KSS-Themen werden oft als ‚rein technisch‘ abgeheftet. In der Praxis sind Geruch und Emulsionsqualität aber auch ein Arbeitsschutz- und Fachkräftethema.
Wie kontinuierliche KSS-Belüftung zu einer besseren Arbeitsumgebung beiträgt, haben wir hier zusammengefasst

Kühlschmierstoffe sind heute deutlich haut- und umweltverträglicher als noch vor einigen Jahrzehnten. Trotzdem klagen Mitarbeiter in der Fertigung immer wieder über Gerüche, Hautreizungen oder Kopfschmerzen in Verbindung mit Emulsionen. Häufig steckt dahinter keine „falsche“ KSS, sondern ein Emulsionszustand, der aus dem Ruder gelaufen ist – mit hoher Keimlast und unzureichender Sauerstoffversorgung.

Für Unternehmen ist das nicht nur ein Qualitäts- und Kostenproblem, sondern auch ein Thema des Arbeitsschutzes und der Arbeitgeberattraktivität. Moderne Arbeitsplätze in der Zerspanung sollen sauber, gut belüftet und möglichst geruchsarm sein. Wo der KSS dauerhaft „kippt“, leidet die Zufriedenheit der Fachkräfte, und die Bereitschaft, in diesem Umfeld zu arbeiten, sinkt. In Zeiten des Fachkräftemangels kann das schnell zum Wettbewerbsnachteil werden.

Durch eine kontinuierliche Belüftung des Kühlschmierstoffs wird die Emulsion gleichmäßiger mit Sauerstoff versorgt, was das Wachstum anaerober Bakterien erschwert und damit Geruchsprobleme reduziert. In Kombination mit regelmäßiger Konzentrationskontrolle und Pflege entsteht so ein stabiler Emulsionszustand, der deutlich weniger Beschwerden verursacht. Weniger Geruch und weniger Hautreizungen bedeuten eine bessere Arbeitsumgebung – und damit ganz konkret weniger Reibung im Alltag der Fertigung.
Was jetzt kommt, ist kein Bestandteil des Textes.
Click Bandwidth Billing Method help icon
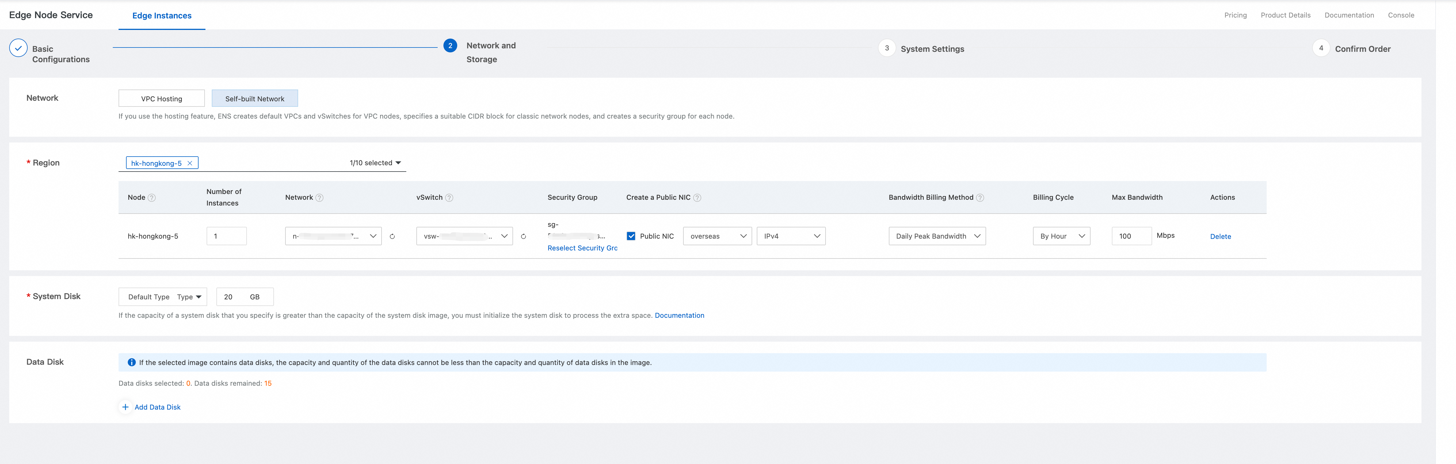This screenshot has height=464, width=1456. (980, 198)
Emulvent wurde genau mit diesem Gedanken entwickelt: technische Prozessstabilität und Arbeitsschutz miteinander zu verbinden. Eine robuste, einfach nachrüstbare Belüftungslösung, die in bestehende KSS-Becken integriert werden kann, ohne den Produktionsablauf zu stören. Unternehmen, die in solche Maßnahmen investieren, senden ein klares Signal an ihre Mitarbeiter: Wir nehmen euren Arbeitsplatz ernst – nicht nur bei der Taktzeit, sondern auch beim Klima in der Halle.